Of all the lines below, output only those starting at the one with "Expand the Datenbereitstellung" and ending at the one with "Open the Check-In sidebar item", both ends included, exactly as written.

_RECORDS PROVIDED_
++++++++++
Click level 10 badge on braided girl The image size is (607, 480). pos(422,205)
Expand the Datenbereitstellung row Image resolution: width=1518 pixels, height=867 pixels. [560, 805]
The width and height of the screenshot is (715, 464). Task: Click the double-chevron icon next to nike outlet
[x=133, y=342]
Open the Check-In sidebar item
++++++++++
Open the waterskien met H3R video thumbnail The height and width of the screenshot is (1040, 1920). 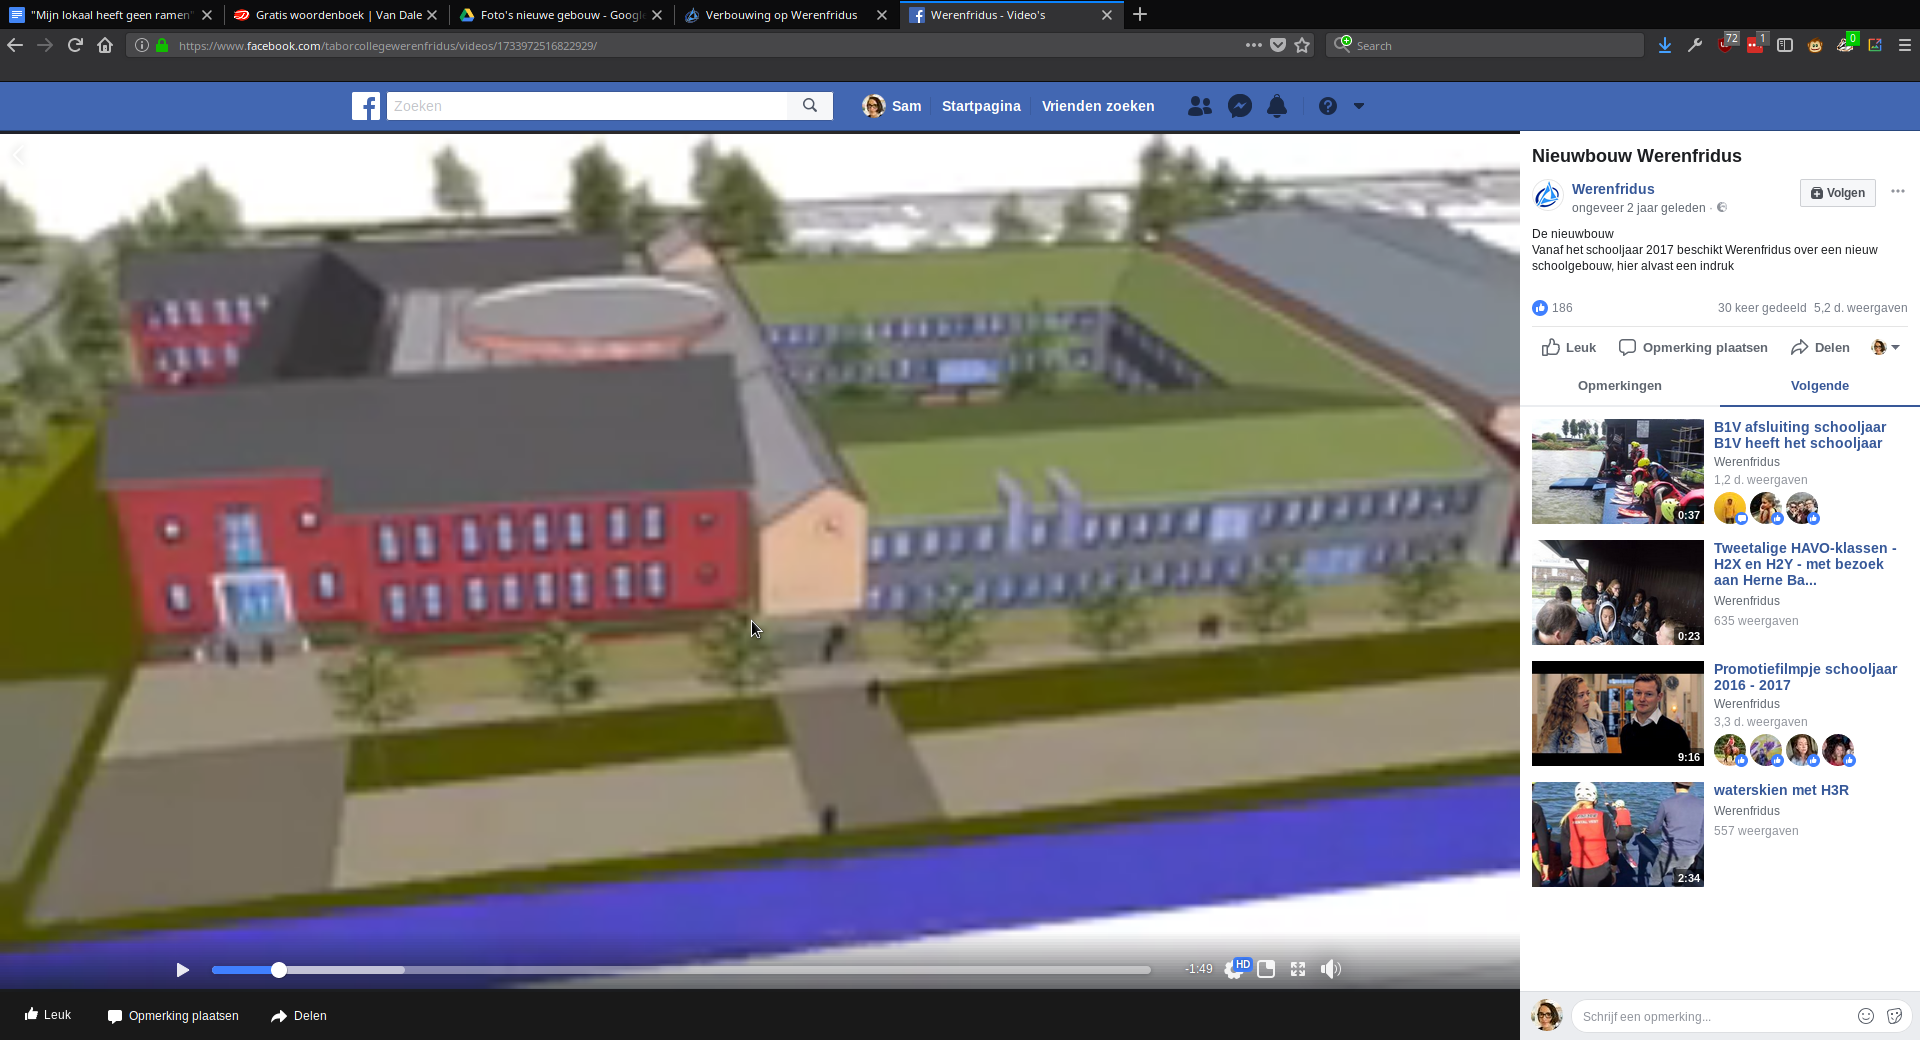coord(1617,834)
++++++++++
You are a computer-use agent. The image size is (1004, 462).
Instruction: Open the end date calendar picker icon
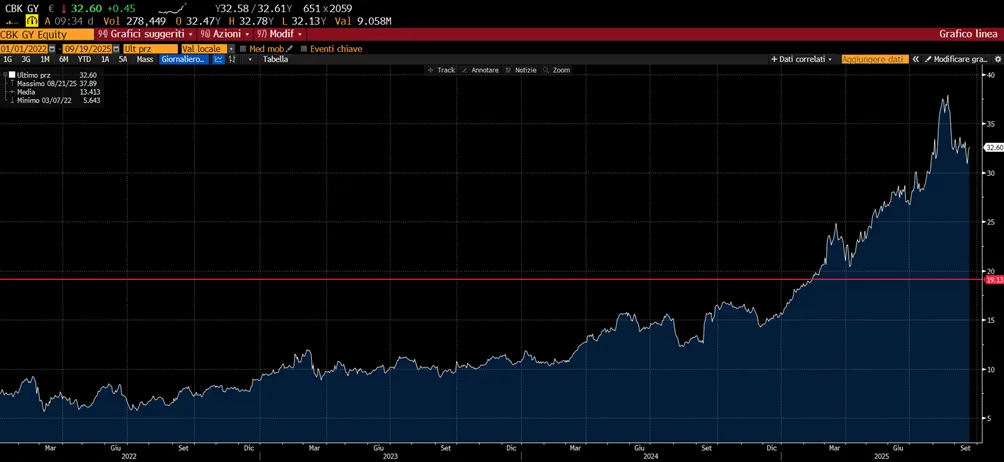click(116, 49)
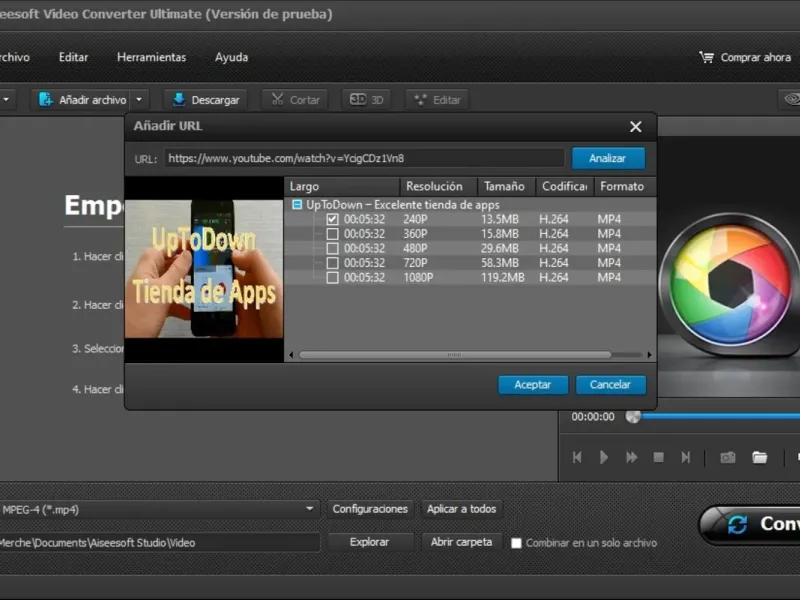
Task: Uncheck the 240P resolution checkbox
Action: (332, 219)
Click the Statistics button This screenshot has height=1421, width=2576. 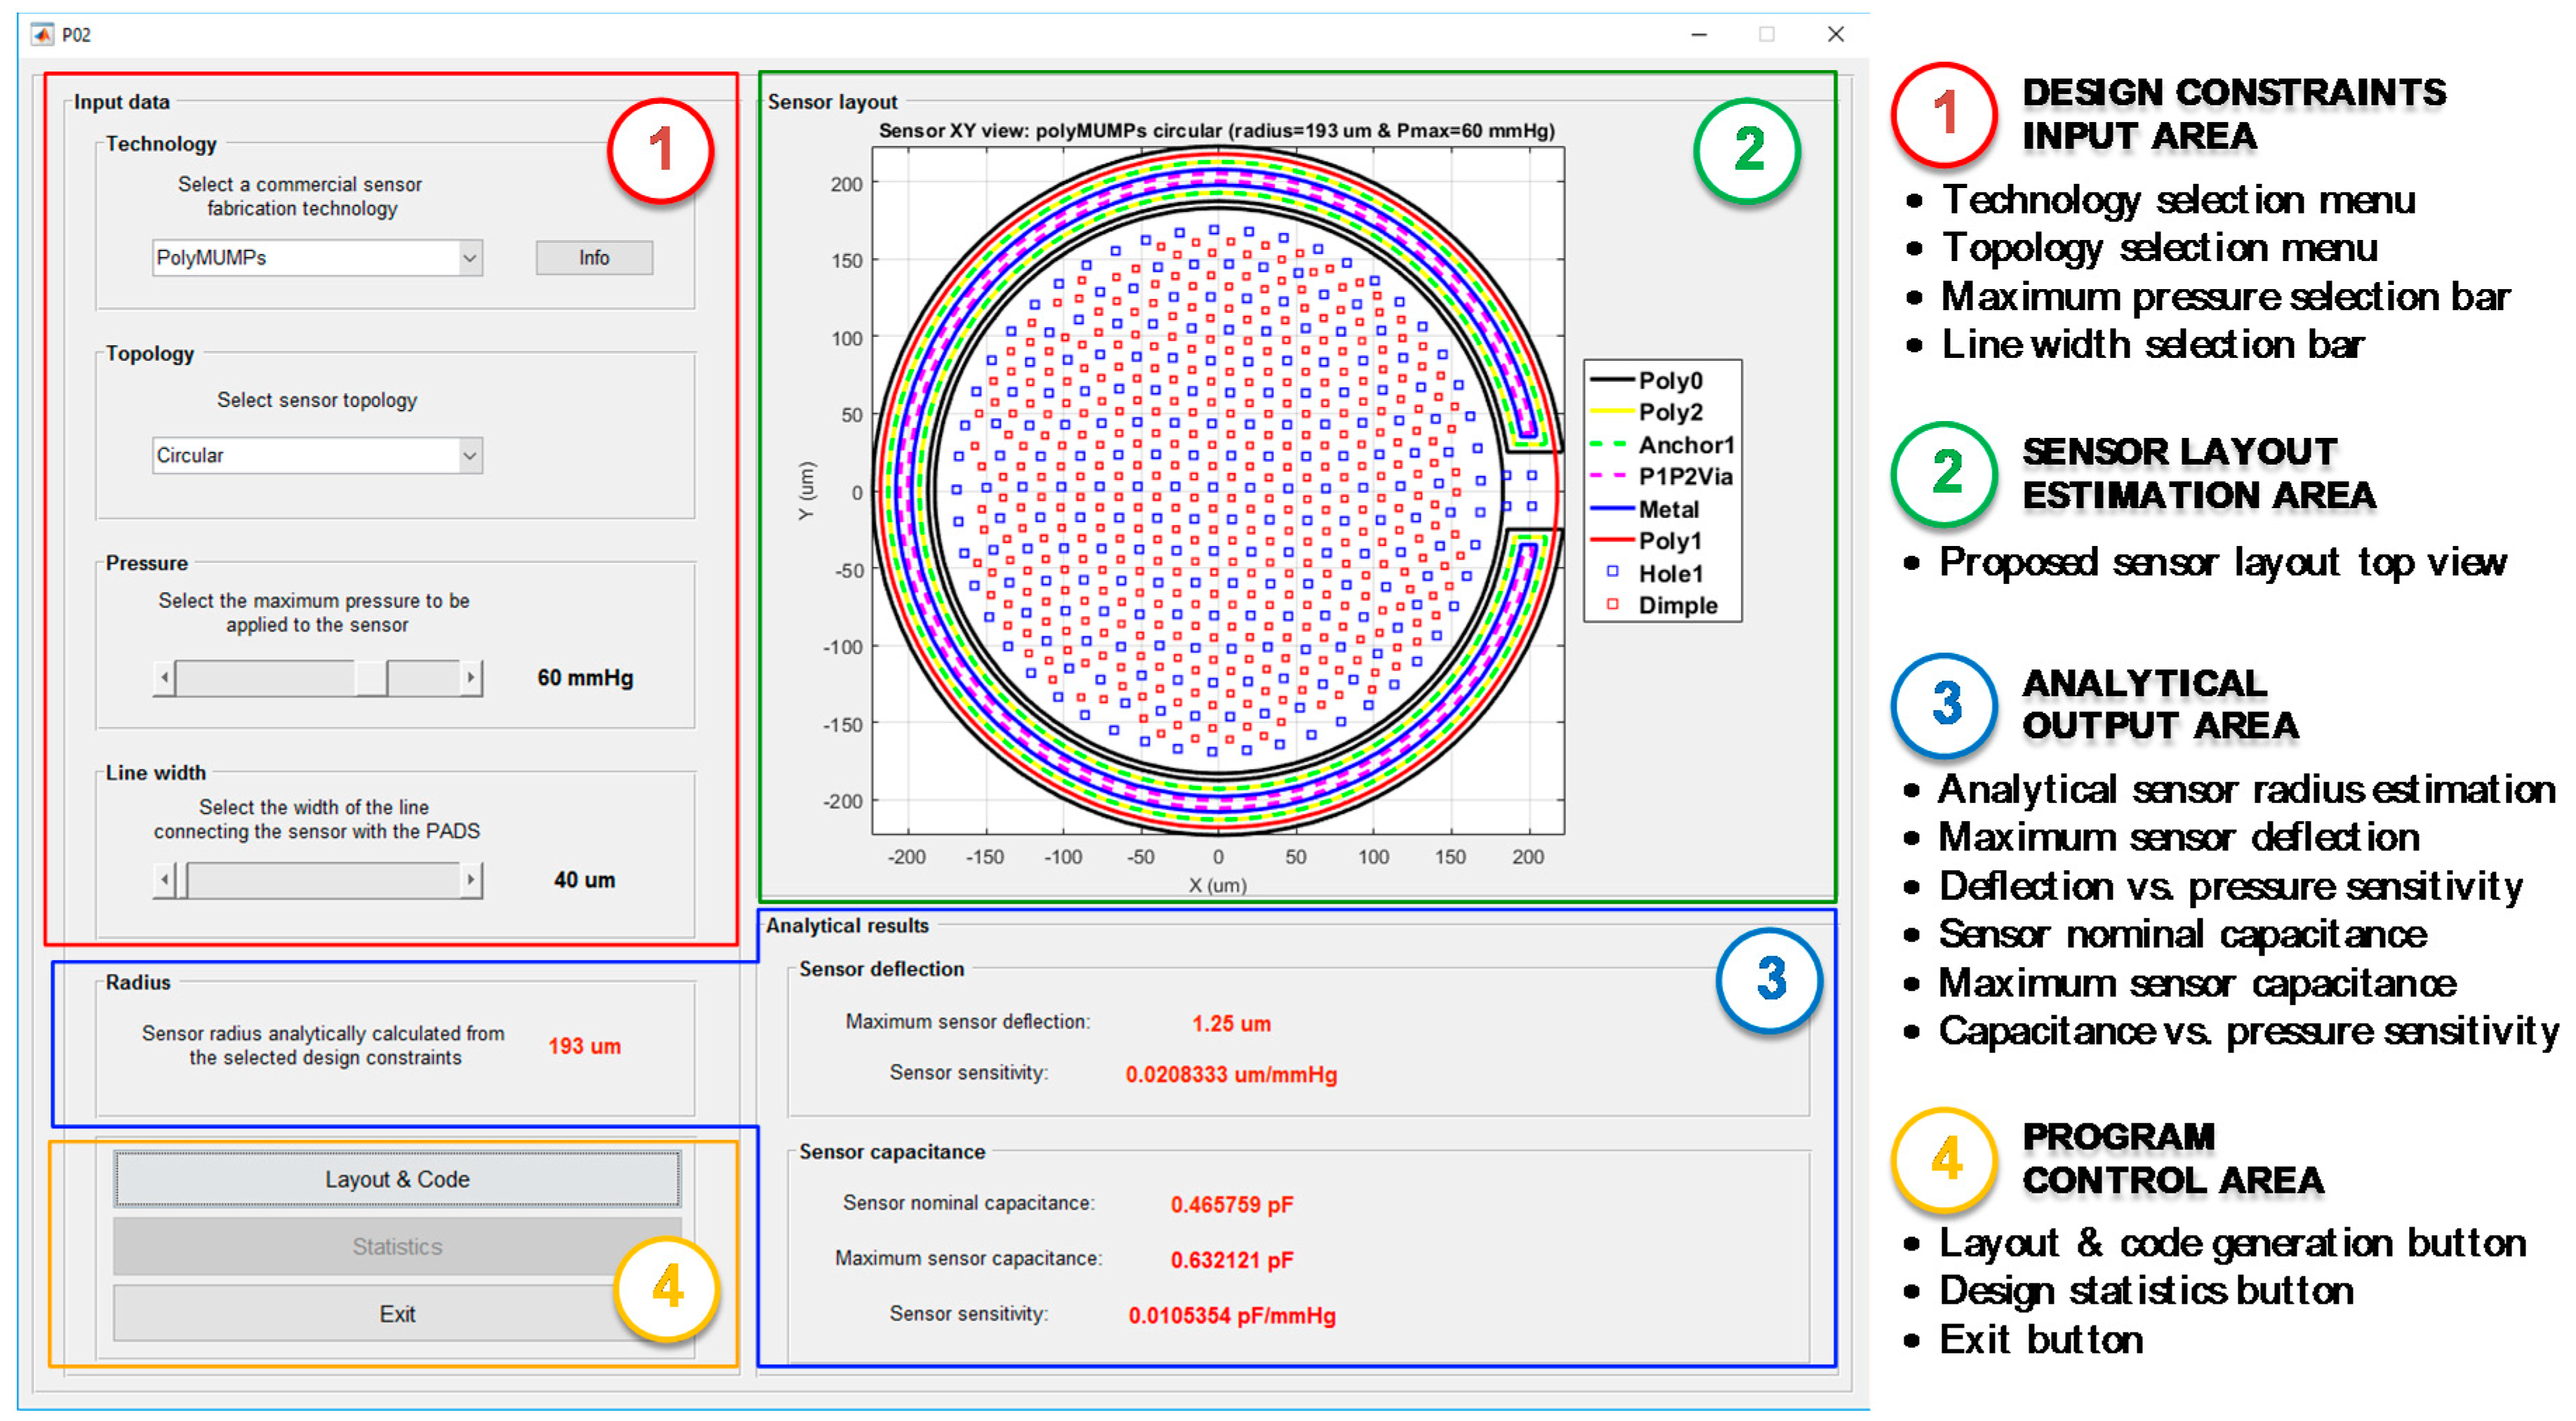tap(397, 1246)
++++++++++
_REPLY_
Expand the Datenbereitstellung row Image resolution: width=1518 pixels, height=867 pixels. [560, 805]
The width and height of the screenshot is (715, 464). Task: Click the double-chevron icon next to nike outlet
[x=133, y=342]
Open the Check-In sidebar item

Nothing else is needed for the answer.